Does the Foreign Earned Income Exclusion (FEIE) affect the ACTC?
Yes, it does. Claiming the FEIE will make you ineligible for the ACTC refund.
- If you exclude all your income using the FEIE, you will not qualify for the refundable ACTC.
- If you use the Foreign Tax Credit (FTC) instead, you may still claim the CTC and ACTC refund while reducing your US tax bill.
What’s the difference between refundable and non-refundable Child Tax Credits?
The Child Tax Credit (CTC) helps families reduce their tax bill and, in some cases, get a refund. However, there are two parts to the credit: refundable and non-refundable.
What does “non-refundable” mean?
A non-refundable tax credit can reduce your tax bill to zero, but it won’t give you extra money as a refund.
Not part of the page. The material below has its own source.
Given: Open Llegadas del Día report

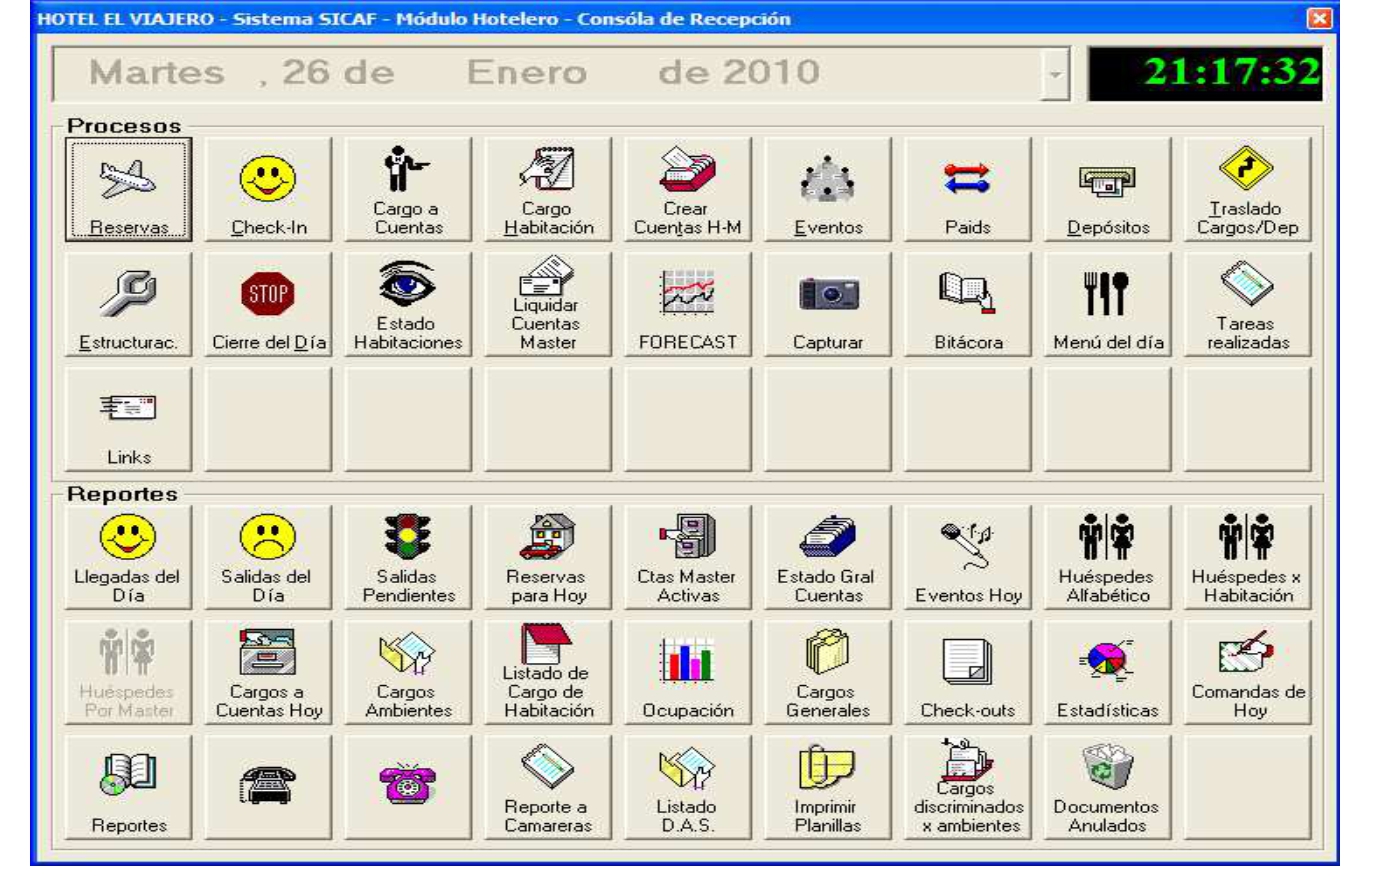Looking at the screenshot, I should pos(128,558).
If your tax bill is already low, you might not get the full benefit of the credit.
How does this apply to the Child Tax Credit?
- The CTC is worth up to US$2,000 per child.
- But only US$400 to US$1,700 of this amount is refundable (depending on income).
- The rest is non-refundable, meaning it only helps if you owe taxes.
What does “refundable” mean?
A refundable tax credit can reduce your tax bill to zero AND give you extra money as a refund if you qualify. This is especially helpful for families with lower incomes who might not owe much in taxes.
How does this apply to the Child Tax Credit?
- The Additional Child Tax Credit (ACTC) is the refundable part of the Child Tax Credit.
- If your tax bill is already zero, you could still get up to US$1,700 per child as a refund (for 2024).
Why does this matter?
- If you owe taxes → The non-refundable part helps lower what you owe.
- If you don’t owe taxes → The refundable part helps put money back in your pocket.
- If you have low income → You need at least US$2,500 in earned income to qualify for a refund.
Do the different US states offer their own Child Tax Credits?
Yes! Some US states have their own Child Tax Credits to help families save even more on taxes. These state-level credits can be different from the federal Child Tax Credit in how they work.
Which states offer Child Tax Credits?
Some states offer a Child Tax Credit that lowers state taxes, while others provide refunds to families with kids.
Examples of State Child Tax Credits:
- California – Provides up to US$1,000 per child under 6 (Young Child Tax Credit).
- Colorado – Offers a refundable credit worth up to 30% of the federal Child Tax Credit for lower-income families.
- New York – Gives either 33% of the federal Child Tax Credit OR US$100 per child (whichever is higher).
- Vermont – Provides a US$1,000 per child tax credit for families making less than US$125,000 per year.
Each state sets its own rules on who qualifies, how much the credit is worth, and whether it’s refundable.